• _What the task requires_
Copy out every line holding the string "checkbox" from the records below.

Source data
---*---
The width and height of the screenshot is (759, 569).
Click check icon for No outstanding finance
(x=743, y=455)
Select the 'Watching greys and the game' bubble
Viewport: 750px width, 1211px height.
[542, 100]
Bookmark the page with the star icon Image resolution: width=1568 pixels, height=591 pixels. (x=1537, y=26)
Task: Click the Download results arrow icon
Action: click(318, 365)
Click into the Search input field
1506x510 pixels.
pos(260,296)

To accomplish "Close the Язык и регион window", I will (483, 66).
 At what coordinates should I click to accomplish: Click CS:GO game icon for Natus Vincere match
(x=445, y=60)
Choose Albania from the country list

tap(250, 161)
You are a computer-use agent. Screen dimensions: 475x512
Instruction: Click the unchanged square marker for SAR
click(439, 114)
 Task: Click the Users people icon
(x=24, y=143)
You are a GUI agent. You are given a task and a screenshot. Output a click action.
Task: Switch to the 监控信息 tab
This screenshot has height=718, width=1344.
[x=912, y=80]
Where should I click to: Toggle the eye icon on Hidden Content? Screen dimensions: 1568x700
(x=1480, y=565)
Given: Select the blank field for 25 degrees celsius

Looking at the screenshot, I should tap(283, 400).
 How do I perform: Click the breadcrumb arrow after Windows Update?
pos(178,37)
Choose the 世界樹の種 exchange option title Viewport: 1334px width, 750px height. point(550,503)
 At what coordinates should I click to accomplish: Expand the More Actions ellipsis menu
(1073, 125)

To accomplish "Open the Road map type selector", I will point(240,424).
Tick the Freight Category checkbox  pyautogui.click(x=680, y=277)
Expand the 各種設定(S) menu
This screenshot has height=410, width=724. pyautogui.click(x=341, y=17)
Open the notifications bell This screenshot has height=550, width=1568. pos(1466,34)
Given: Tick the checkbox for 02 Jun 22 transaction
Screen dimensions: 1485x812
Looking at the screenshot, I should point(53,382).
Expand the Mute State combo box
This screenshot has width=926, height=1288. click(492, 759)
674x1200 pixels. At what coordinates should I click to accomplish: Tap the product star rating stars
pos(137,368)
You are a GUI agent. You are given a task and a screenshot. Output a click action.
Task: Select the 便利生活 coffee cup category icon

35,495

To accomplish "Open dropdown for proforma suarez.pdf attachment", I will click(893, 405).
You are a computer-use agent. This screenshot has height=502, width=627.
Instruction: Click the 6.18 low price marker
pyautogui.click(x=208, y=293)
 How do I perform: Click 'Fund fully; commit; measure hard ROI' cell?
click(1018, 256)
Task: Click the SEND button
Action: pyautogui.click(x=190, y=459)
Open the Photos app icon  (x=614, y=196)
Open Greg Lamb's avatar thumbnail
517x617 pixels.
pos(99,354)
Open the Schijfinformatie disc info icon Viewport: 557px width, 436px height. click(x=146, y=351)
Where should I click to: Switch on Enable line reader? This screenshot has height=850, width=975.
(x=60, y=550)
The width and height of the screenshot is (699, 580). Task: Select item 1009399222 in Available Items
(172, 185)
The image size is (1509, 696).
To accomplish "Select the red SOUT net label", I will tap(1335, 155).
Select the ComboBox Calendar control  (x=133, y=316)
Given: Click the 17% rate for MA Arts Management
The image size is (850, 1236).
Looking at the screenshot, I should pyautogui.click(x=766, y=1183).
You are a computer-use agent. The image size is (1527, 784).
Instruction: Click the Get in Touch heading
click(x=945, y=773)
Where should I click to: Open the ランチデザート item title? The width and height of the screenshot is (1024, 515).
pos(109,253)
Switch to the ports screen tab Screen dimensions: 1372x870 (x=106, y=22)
---*---
• _Result for this exercise_
Tick the Freight Category checkbox  pyautogui.click(x=680, y=277)
Given: Tick the checkbox for 02 Jun 22 transaction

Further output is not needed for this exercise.